2018年に渋谷すばるが抜けて、関ジャニ∞のボーカルの一翼を担っている錦戸亮の負担が増えた。安田章大、丸山隆平とのトリプルボーカリストとして、グループの歌唱部門を担当する錦戸。18年は念願だったNHK大河ドラマ「西郷どん」(NHK総合)出演の夢を叶え、19年1月期の月9ドラマ「トレース~科捜研の男~」では主役。ここ数年は、歌手として主演俳優として、オファーが絶えない状況が続いている。
躍進の理由は、多くの仕事を経験してきたことにあるようだ。
「錦戸は関ジャニ8(のちの関ジャニ)結成後、NEWSにも抜てきされて、両グループで歌手デビュー。NEWSを脱退する11年までのおよそ8年間、掛け持ちしていました。通常のジャニーズタレントの2倍働いた分、ダンスや歌、台詞を覚えるスピードが格段に速くなり、05~06年にかけてはドラマ、コンサート、ミュージカル、ソロコンサートが重なって、忙しさはピークに。あるミュージカルでは通し稽古にまったく参加できず、DVDを観てすべての動きを把握したそうです」(アイドル誌ライター)

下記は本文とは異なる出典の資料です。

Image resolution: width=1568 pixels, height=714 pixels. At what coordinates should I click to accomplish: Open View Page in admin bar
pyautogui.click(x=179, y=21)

そのミュージカルとは、KinKi Kids・堂本光一の「Endless SHOCK」。ミュージカルの単独主演公演数の日本記録を更新中の同作に、錦戸は05年、今井翼とダブルキャストで出演している。翌06年にも、今井が左足小指の中足を骨折したため代役出演。驚異の暗記力を発揮したのだ。しかし錦戸は、のちに先輩の今井に嫉妬の炎を燃やすことになる。
「『MILLENNIUM SHOCK』ではじまり、『ショー劇・SHOCK』、『Shocking SHOCK』という系譜がある“SHOCK”シリーズは、座長の光一はもちろん、前半期を支えた翼が高く評価され、少年隊で始まったジャニーズの伝統ミュージカル“PLAYZONE”シリーズの座長に就任するきっかけとなりました。今井が座長になったことで、錦戸のダブルキャスト、代役という実績がかき消されてしまった。錦戸はジェラシーを感じたそうです」(芸能ジャーナリスト)
錦戸の演者としての土台を形成したのは、関ジャニとNEWSであることは間違いない。しかし、光一座長と“SHOCK”シリーズで習得したプレッシャーと、今井へのジェラシーも大きなカンフル剤となった。
月9主演俳優・錦戸の通過点にいた今井。メニエール病の再発によって、タッキー&翼は解散、今井はジャニーズ事務所を退所するにいたったが、錦戸にとって忘れられない先輩のひとりであるに違いない。